Your goal: From the line containing "1380x868 pixels." through the last line of the entries, set down every line exactly and add nothing.

START Material shown

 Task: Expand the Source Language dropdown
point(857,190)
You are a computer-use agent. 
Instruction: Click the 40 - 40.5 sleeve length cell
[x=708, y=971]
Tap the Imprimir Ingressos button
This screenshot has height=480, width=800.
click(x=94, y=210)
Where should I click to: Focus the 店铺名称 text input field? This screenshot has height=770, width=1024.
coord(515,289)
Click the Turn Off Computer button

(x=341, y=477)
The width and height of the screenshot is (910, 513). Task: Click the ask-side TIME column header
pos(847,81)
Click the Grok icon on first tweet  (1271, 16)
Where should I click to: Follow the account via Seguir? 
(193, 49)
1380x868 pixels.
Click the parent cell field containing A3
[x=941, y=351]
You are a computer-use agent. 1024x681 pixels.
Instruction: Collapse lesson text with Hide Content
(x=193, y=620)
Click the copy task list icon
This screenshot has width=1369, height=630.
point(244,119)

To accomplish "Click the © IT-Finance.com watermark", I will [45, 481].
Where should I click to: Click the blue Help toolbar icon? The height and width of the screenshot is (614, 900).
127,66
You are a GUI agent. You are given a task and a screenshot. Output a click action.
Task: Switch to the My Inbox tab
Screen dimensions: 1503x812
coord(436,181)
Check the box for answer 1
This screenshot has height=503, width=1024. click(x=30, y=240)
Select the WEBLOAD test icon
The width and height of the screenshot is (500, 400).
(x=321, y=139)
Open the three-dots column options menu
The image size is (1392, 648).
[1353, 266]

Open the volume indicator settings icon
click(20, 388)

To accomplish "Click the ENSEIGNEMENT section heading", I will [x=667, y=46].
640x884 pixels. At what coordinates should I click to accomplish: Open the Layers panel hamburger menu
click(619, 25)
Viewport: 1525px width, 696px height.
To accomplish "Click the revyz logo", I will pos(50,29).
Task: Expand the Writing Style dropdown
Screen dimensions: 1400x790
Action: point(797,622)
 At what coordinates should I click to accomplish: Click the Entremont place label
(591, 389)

END Material shown

Reply:
1380x868 pixels.
Click the parent cell field containing A3
[x=941, y=351]
You are a computer-use agent. 1024x681 pixels.
Instruction: Collapse lesson text with Hide Content
(x=193, y=620)
Click the copy task list icon
This screenshot has width=1369, height=630.
point(244,119)

To accomplish "Click the © IT-Finance.com watermark", I will [45, 481].
Where should I click to: Click the blue Help toolbar icon? The height and width of the screenshot is (614, 900).
127,66
You are a GUI agent. You are given a task and a screenshot. Output a click action.
Task: Switch to the My Inbox tab
Screen dimensions: 1503x812
coord(436,181)
Check the box for answer 1
This screenshot has height=503, width=1024. click(x=30, y=240)
Select the WEBLOAD test icon
The width and height of the screenshot is (500, 400).
(x=321, y=139)
Open the three-dots column options menu
The image size is (1392, 648).
[1353, 266]

Open the volume indicator settings icon
click(20, 388)

To accomplish "Click the ENSEIGNEMENT section heading", I will [x=667, y=46].
640x884 pixels. At what coordinates should I click to accomplish: Open the Layers panel hamburger menu
click(619, 25)
Viewport: 1525px width, 696px height.
To accomplish "Click the revyz logo", I will pos(50,29).
Task: Expand the Writing Style dropdown
Screen dimensions: 1400x790
Action: point(797,622)
 At what coordinates should I click to accomplish: Click the Entremont place label
(591, 389)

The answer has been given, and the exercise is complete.